DIRECTIONS FOR THIS TASK
Using the data below, output the first line and every line after it up to and including the line containing "Select Link FB", exactly as written and with nothing added.

EXTRACTED DATA

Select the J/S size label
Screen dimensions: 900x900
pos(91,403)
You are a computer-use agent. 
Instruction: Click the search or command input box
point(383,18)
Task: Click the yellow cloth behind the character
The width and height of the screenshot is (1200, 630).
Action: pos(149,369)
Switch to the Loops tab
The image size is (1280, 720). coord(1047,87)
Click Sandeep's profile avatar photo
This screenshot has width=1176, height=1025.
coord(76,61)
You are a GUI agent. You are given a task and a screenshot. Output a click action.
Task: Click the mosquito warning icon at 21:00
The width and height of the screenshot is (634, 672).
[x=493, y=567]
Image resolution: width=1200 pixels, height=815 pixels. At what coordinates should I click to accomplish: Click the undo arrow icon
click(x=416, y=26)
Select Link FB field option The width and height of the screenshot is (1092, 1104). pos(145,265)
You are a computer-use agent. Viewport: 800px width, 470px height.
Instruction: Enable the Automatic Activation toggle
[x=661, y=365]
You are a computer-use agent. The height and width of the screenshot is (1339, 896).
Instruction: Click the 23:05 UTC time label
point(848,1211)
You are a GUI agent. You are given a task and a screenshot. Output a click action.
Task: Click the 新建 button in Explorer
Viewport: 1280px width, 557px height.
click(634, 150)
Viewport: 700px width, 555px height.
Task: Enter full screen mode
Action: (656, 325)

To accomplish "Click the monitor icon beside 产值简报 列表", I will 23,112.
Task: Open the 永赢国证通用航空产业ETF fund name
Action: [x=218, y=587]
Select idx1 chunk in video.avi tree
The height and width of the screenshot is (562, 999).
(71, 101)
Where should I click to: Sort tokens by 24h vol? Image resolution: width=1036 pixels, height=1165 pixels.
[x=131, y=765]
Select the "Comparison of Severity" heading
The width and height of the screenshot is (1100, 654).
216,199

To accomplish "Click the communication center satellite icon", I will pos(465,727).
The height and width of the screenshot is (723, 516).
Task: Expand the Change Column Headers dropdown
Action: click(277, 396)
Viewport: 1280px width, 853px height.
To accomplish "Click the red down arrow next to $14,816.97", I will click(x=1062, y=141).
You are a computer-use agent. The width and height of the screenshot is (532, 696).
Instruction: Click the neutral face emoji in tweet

SOLUTION TO THE PROBLEM
Select the J/S size label
Screen dimensions: 900x900
pos(91,403)
You are a computer-use agent. 
Instruction: Click the search or command input box
point(383,18)
Task: Click the yellow cloth behind the character
The width and height of the screenshot is (1200, 630).
Action: pos(149,369)
Switch to the Loops tab
The image size is (1280, 720). coord(1047,87)
Click Sandeep's profile avatar photo
This screenshot has width=1176, height=1025.
coord(76,61)
You are a GUI agent. You are given a task and a screenshot. Output a click action.
Task: Click the mosquito warning icon at 21:00
The width and height of the screenshot is (634, 672).
[x=493, y=567]
Image resolution: width=1200 pixels, height=815 pixels. At what coordinates should I click to accomplish: Click the undo arrow icon
click(x=416, y=26)
Select Link FB field option The width and height of the screenshot is (1092, 1104). pos(145,265)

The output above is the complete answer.